The idea of self sufficiency promoted by the Labor government does not mean cutting the connection to Victoria – it couldn’t manage that. But Koutsantonis is in no hurry to build a new connector to NSW, as many suggest, including the two main transmission line owners.
He wants, first, to bring more renewables into the market, initially to reduce the reliance on that connection to Victoria, and secondly to break the oligopoly of the big gen-tailers in his own state.
Once that is done, then he might support a new link to NSW – mostly to export South Australian wind and solar resources eastward, rather than the other way.
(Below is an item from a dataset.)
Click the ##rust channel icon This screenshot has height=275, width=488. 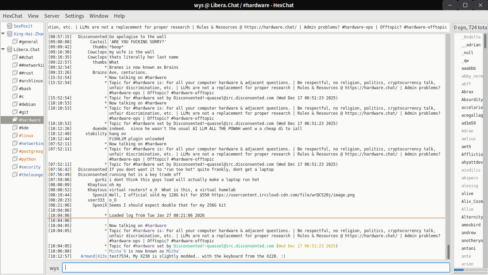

That view was supported by US-based AES Systems, one of the biggest battery storage operators in the world. Mark Leslie, its Asia-Pacific head, says storing excess wind and solar energy in South Australia makes sense.
“We have had a very 19th Century view of how that reliability should be delivered – based around centralised generation and long power lines,” Koutsantonis said in his speech. “But we will get more reliability and at a fraction of the price with solar and storage.
“The key question is where those savings go – into the pockets of retailers and asset owners, or shared with consumers. South Australia is said to have the most expensive electricity prices in the world.
“Whether that is true enough or not does not matter. The price of electricity in Australian cities is hugely inflated – not because of the cost of the technology, but the monopoly rents of the major players.
“That is the fight of the 21st Century: How to share in those savings of increased behind the meter solar and storage, and more renewables. It will ultimately save our economy in unnecessary interconnection.
“We want to stabilise our market first, start the transition and then start exporting.
“That is our goal – we can marshal our vast resources so we can export – and we can run Olympic Dam (mine), Karapateena (mine), the Cooper Basin (oil and gas), with solar and storage resources, pumped hydro, hydrogen, and other forms of storage.
“There are lots of opportunities. Do we keep on building billion dollar transmission lines or do we start investing behind the meter?
“To me the answer is clear: virtual batteries where neighbourhoods can share, community grids, micro grids – this is way for the future.
“The difficult part is how to regulate it, and distribute the benefits. It is a difficult question but we are up for it.”
Sadly, that’s not the sort of vision you hear much from other states, and particularly not the Coalition parties.
And when, unexpectedly it is – as it was by NSW energy minister Don Harwin earlier this year when he debunked the myth of baseload – there is no follow through.
Which is ironic, because NSW is potentially at a greater threat of outage this year than South Australia, precisely because it is so dependent on 20th Century technology.